The invention obtains a fusion protein MT3-Omp19 (MO) by fusing MT3 to the N end of Omp19 protein through a genetic engineering method. After the MO protein is prepared by a two-step purification method, corresponding immunogenicity research is carried out on a mouse model. The result shows that the recombinant protein provided by the invention has the excellent technical effects of quick response after immunization, long immunization duration and low immunization dosage. When the fusion protein MO was immunized by a single needle, the MO-immunized group induced high-titer Omp 19-specific antibody production 7 days after immunization, and the antibody titer was about 1.41X 10 ⁵ Compared with Omp19 in combination with Al (OH) ₃ + CpG immunization group(double adjuvant group), the specific antibody level was significantly increased by about 343 times. The long-term monitoring result of the antibody shows that the high-titer antibody of the MO mice is maintained for 180 days without obvious reduction, and the immunity duration is longer. The result of dose research shows that 5 mu g of MO can effectively stimulate the antibody level higher than that of Omp19 with 4 times of dose, and the fusion of MT3 and Omp19 can obviously enhance the specific immune response of Omp 19. The result of a Brucella A19 strain challenge experiment carried out on a BALB/c mouse model by the vaccine provided by the invention shows that compared with an MT3 single immune group, the bacterial load of an MO immune group is reduced by about 24 times, and an Omp19 combined double adjuvant immune group also shows a certain protection effect, and the bacterial load is reduced by about 3 times. Spleen bacterial loads of Omp19 single immune groups are equivalent to those of MT3 single immune groups, and no significant difference exists. Suggesting that MT3 can enhance the protective effect of Omp19 as a vaccine adjuvant.

Drawings

FIG. 1.MO expression and identification map;

FIG. 2 is a diagram showing the purification of MO protein;

FIG. 3 is a graph of the immunogenicity and onset of action of MO;

FIG. 4 is a graph of MO immunization duration analysis;

FIG. 5 is a graph of an MO immunization dose study analysis;

FIG. 6 is an analysis chart of MO protective effect research.

Detailed Description

The invention is further described below in conjunction with specific embodiments, and the advantages and features of the invention will become more apparent as the description proceeds. These examples are only illustrative and do not limit the scope of protection defined by the claims of the present invention.

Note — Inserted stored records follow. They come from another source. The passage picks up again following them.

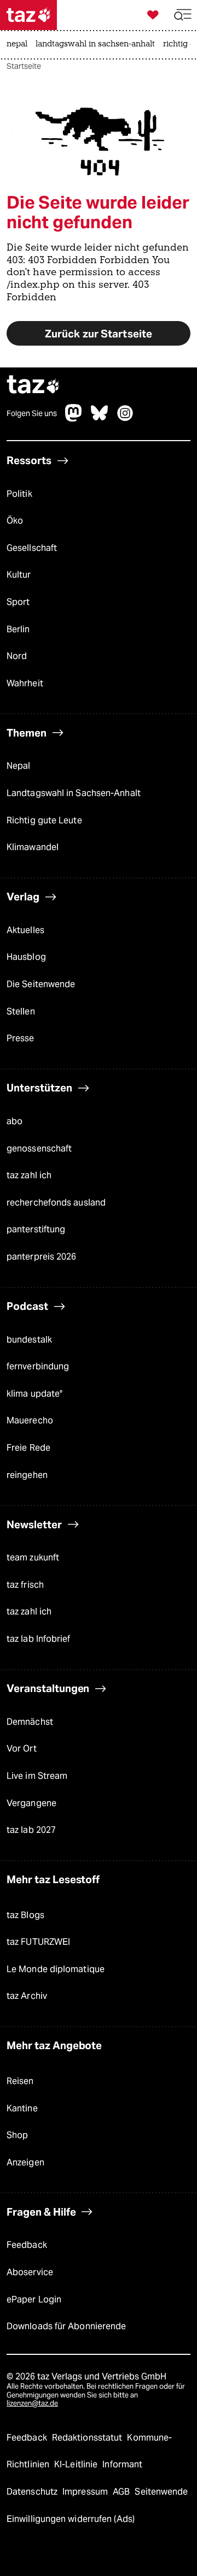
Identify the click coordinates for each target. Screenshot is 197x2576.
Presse (20, 1038)
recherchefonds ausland (56, 1202)
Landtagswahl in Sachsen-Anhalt (74, 793)
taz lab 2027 (31, 1830)
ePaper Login (34, 2299)
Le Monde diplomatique (56, 1969)
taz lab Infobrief (39, 1639)
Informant (122, 2464)
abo (14, 1121)
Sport (18, 602)
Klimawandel (33, 847)
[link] (20, 45)
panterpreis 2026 (42, 1256)
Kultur (19, 574)
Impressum (86, 2491)
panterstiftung (36, 1229)
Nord (17, 656)
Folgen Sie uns (32, 413)
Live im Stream (37, 1776)
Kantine (22, 2108)
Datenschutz (33, 2491)
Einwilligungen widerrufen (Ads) (71, 2519)
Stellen (21, 1011)
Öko (15, 520)
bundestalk (29, 1339)
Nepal (18, 766)
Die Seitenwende (41, 984)
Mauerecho (30, 1420)
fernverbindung (38, 1366)
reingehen (27, 1475)
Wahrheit (25, 683)
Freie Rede (28, 1448)
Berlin (18, 629)
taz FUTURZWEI (38, 1942)
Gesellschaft (32, 548)
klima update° (34, 1393)
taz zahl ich (29, 1175)
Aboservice (30, 2272)
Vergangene (31, 1803)
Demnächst (30, 1722)
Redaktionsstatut (88, 2437)
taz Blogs (25, 1915)
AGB (122, 2491)
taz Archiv (27, 1996)
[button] (183, 15)
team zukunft (33, 1557)
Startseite (24, 66)
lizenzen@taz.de (32, 2403)
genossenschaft (39, 1148)
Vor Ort (22, 1748)
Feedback (27, 2245)
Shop (17, 2135)
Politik (19, 494)
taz (33, 386)
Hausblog (26, 957)
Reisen (20, 2081)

Example 1 construction of human MT3 and Brucella Omp19 antigen fusion protein (MO)

1. Construction of MT3 (human) -Omp19 (MO) plasmid

Connecting a human MT3 sequence (SEQ ID NO. 1) to the N end of the Brucella Omp19 antigen sequence (SEQ ID NO. 2) from which the signal peptide is removed through a GGGS (SEQ ID NO. 3) connector to form a fusion sequence MT3-Omp19 (MO), optimizing the sequence according to a partial tropism codon of a prokaryotic expression vector escherichia coli, and then carrying out whole-gene synthesis, wherein the optimized fusion protein whole-gene sequence is shown as SEQ ID NO. 4. The gene fragment was ligated into pET28a vector via XhoI and NdeI cleavage sites to obtain expression plasmid pET28a-MO.

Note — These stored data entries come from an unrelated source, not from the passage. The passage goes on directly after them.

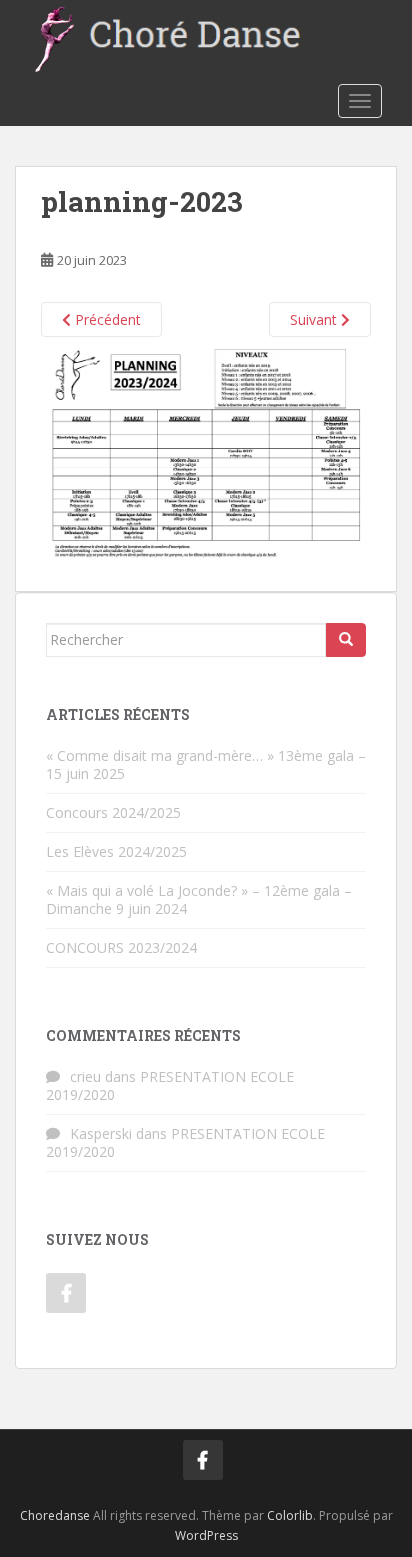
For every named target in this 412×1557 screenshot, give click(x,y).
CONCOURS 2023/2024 (121, 947)
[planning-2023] (206, 452)
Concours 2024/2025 (113, 812)
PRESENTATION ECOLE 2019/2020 (170, 1085)
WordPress (206, 1535)
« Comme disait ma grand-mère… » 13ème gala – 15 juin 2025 (206, 764)
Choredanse (55, 1515)
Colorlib (290, 1515)
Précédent (106, 319)
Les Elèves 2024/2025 (116, 851)
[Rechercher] (346, 640)
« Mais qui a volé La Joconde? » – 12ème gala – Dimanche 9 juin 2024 (199, 899)
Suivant (315, 319)
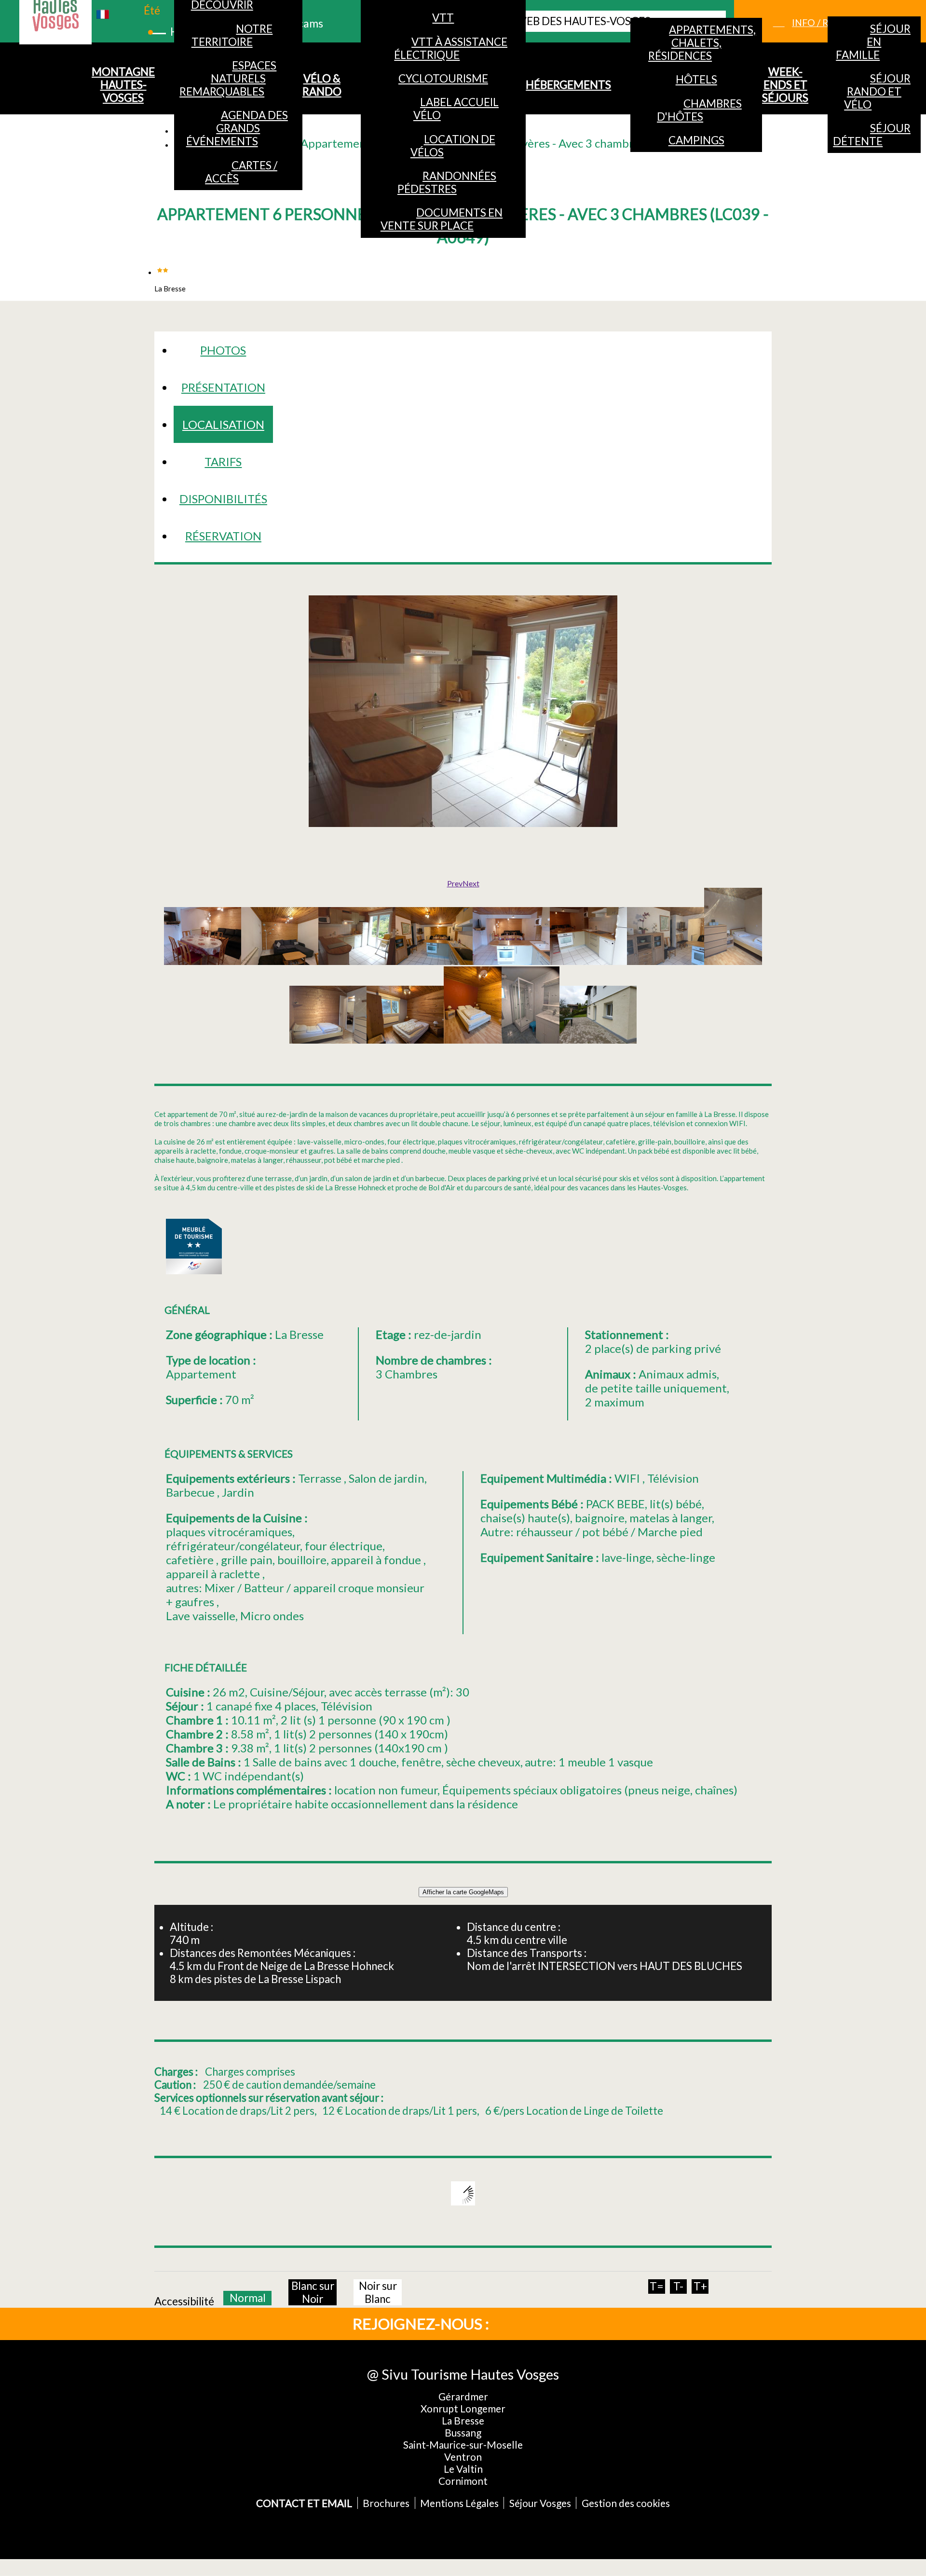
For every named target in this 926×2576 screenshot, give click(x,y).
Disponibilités (223, 499)
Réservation (223, 536)
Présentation (223, 387)
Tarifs (223, 461)
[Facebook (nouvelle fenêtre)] (525, 2323)
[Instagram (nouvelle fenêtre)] (557, 2323)
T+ (700, 2286)
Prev (455, 883)
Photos (223, 350)
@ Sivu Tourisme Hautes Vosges (463, 2374)
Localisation (223, 424)
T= (657, 2286)
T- (678, 2286)
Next (471, 883)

2. Inducible expression and identification

Transformation of pET28a-MO plasmidE.coliBL21 (DE 3) competent cells for induced expression of proteins were prepared by (1) picking monoclonal colonies, inoculating to 5mL LB medium (containing 100. Mu.g/mL kanamycin), shaking overnight at 37 ℃ and 220 r/min; (2) The overnight culture is transferred to 5mL LB liquid culture medium with the ratio of 1: 100 the next day, and the mixture is shaken at 37 ℃ and 220 r/min until the OD600 of the bacterial liquid is 0.6 to 0.8; (3) Adding IPTG with the final concentration of 1 mmol/L to induce and express for 5h at 37 ℃; (4) Centrifuging at 8000 Xg for 10min to collect 1mL thallus of bacterial liquid, adding 1mL PBS (pH 7.4) to resuspend thallus, taking 50 μ L of resuspension liquid, adding 10 μ L of 6 Xloading buffer, mixing, boiling at 99 deg.C for 5min, and analyzing by SDS-PAGE. Subcellular localization of proteins was analyzed using ultrasonication. Protein expression was identified using WB.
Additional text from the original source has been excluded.